New drugs to treat circadian rhythm disturbances like jet lag, insomnia and shift work-associated sleep disorders may be on the horizon thanks to an unprecedented breakthrough made possible by ultra-large-scale “virtual pharmacology,” a cutting-edge technique that allows scientists to rapidly test hundreds of millions of molecules in computer simulations to identify those with the greatest pharmaceutical potential.

Using this approach, a research team led by scientists at UC San Francisco, the University of North Carolina at Chapel Hill and the University at Buffalo screened a massive library of over 150 million virtual molecules – chemical compounds that don’t exist, but which can be easily and inexpensively synthesized – and discovered the first drugs that selectively target one of two mammalian melatonin receptors. These receptors modulate sleep-wake cycles in response to melatonin, a hormone produced by the brain during daily light-to-dark transitions.

The new study, published Feb. 10, 2020, in the journal Nature, is the first to show how combining ultra-large-scale virtual pharmacology with the latest findings from structural biology can lead to the rapid identification of new drugs that produce strong, targeted responses in animal models of human disorders – in this case, circadian rhythm imbalances that disrupt sleep and lead to conditions like jet lag.

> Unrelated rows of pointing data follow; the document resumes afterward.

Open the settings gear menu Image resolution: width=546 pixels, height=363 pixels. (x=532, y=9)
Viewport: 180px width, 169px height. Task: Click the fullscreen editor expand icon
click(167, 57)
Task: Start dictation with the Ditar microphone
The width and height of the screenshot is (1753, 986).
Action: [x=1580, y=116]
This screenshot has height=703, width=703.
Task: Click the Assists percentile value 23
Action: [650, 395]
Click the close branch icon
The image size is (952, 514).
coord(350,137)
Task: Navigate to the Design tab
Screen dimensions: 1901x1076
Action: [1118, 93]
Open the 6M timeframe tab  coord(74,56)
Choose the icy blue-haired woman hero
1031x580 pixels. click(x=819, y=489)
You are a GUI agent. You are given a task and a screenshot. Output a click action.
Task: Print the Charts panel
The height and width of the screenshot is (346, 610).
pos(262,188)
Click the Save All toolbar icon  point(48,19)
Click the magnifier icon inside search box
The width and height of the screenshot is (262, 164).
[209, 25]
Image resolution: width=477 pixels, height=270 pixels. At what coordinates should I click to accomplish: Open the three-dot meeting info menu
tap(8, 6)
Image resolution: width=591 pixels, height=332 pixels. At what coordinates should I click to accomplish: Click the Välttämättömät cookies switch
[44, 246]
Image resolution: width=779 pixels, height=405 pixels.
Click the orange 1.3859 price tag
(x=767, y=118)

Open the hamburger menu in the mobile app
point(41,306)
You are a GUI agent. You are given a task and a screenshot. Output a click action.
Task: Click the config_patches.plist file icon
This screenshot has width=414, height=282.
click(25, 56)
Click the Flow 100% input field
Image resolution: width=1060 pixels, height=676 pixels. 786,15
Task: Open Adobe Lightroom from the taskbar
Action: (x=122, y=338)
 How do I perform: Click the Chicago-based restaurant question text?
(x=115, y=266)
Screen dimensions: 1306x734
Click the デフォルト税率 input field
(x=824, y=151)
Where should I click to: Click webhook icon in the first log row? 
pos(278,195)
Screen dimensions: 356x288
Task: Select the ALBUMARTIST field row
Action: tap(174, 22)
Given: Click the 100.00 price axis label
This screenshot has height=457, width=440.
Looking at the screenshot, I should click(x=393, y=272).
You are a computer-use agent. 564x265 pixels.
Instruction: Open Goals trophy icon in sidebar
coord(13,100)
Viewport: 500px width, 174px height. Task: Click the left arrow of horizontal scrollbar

“Starting from the atomic structure of the melatonin receptor, we were able to find potent molecules that had unexpected effects on circadian rhythms in animal models of jet lag. This was only possible thanks to the chemical novelty afforded by an ultra-large virtual library of synthesizable compounds,” said Brian Shoichet, PhD, professor of pharmaceutical chemistry in UCSF’s School of Pharmacy and co-senior author of the new study.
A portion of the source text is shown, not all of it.